Quoted passage:
All audio travels as PCM16 at 24kHz, base64-encoded over WebSocket JSON messages.

  1. Client captures microphone audio (24kHz PCM16, mono)
  2. Client sends audio.append messages with base64 data
  3. Relay forwards to provider:
    • Gemini: downsampled to 16kHz (Gemini requires 16kHz), sent as realtimeInput.audio
    • OpenAI: forwarded at 24kHz as input_audio_buffer.append
  4. Provider runs voice activity detection (VAD) to determine speech boundaries
  1. Provider generates speech audio
  2. Relay receives audio and sends audio.delta messages to client
  3. Client decodes base64 PCM16 and plays through speakers
  4. On barge-in (user starts talking), client receives turn.started and stops playback
Mic -> PCM16 24kHz -> base64 -> audio.append -> [Relay] -> provider format -> [AI]
|
[Speakers] <- PCM16 decode <- base64 <- audio.delta <- [Relay] <- model audio <-+

The desktop app can share screen content with the AI (Gemini only — OpenAI Realtime does not support video input).

  1. User picks a screen source via Electron’s desktopCapturer
  2. ScreenCapture grabs frames at 1 FPS
  3. Frames are resized to fit within 768px (preserving aspect ratio)

About this task:
From the audio pipeline description, list every message name that the client is said to send or receive. Rely solely on the preceding text when answering.

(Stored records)
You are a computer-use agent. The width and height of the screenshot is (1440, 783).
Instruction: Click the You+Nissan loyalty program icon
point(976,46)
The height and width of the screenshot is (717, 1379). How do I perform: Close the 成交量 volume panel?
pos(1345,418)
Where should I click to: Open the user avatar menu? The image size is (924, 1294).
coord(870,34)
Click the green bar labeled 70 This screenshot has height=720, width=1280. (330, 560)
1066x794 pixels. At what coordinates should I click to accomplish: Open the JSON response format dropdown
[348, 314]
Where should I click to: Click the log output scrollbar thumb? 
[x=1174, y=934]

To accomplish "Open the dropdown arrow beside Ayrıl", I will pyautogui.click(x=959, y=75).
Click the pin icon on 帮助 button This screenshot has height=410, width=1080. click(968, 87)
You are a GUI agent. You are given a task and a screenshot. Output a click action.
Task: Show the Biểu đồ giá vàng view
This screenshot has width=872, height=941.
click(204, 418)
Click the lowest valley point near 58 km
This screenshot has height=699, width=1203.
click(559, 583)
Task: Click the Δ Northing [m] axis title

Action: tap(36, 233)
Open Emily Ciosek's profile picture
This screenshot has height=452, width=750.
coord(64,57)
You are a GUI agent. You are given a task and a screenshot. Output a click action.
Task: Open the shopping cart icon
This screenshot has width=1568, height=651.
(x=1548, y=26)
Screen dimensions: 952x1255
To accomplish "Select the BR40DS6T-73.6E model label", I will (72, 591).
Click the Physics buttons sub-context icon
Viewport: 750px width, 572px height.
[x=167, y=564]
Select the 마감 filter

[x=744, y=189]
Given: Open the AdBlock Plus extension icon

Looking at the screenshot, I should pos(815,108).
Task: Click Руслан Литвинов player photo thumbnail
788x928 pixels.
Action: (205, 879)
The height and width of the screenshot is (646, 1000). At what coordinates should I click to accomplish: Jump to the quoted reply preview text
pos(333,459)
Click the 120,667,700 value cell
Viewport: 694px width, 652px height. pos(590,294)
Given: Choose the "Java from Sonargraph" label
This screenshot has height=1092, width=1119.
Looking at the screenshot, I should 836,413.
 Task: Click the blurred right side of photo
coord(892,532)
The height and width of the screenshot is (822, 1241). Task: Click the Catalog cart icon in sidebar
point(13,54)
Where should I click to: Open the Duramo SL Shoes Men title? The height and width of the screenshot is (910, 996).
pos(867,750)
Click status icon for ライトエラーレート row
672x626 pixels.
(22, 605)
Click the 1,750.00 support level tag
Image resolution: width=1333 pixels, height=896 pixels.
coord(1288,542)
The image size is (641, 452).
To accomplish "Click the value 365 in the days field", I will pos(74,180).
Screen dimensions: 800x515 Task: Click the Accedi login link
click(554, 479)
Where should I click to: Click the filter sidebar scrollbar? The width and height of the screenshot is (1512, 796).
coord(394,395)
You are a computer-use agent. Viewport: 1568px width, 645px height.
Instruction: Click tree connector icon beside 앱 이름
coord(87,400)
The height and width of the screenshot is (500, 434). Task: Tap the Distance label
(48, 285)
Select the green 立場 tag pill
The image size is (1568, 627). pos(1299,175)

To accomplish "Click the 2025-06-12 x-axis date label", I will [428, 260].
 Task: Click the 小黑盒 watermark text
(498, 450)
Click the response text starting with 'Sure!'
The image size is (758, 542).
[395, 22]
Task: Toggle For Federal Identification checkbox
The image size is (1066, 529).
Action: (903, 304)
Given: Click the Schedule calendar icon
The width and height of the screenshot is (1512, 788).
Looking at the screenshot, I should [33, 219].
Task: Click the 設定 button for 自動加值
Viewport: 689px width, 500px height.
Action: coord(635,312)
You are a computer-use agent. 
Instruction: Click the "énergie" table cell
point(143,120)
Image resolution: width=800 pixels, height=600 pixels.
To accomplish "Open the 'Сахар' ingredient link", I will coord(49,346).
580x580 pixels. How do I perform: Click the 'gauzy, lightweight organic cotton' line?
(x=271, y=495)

The completed task:
audio.append, audio.delta, turn.started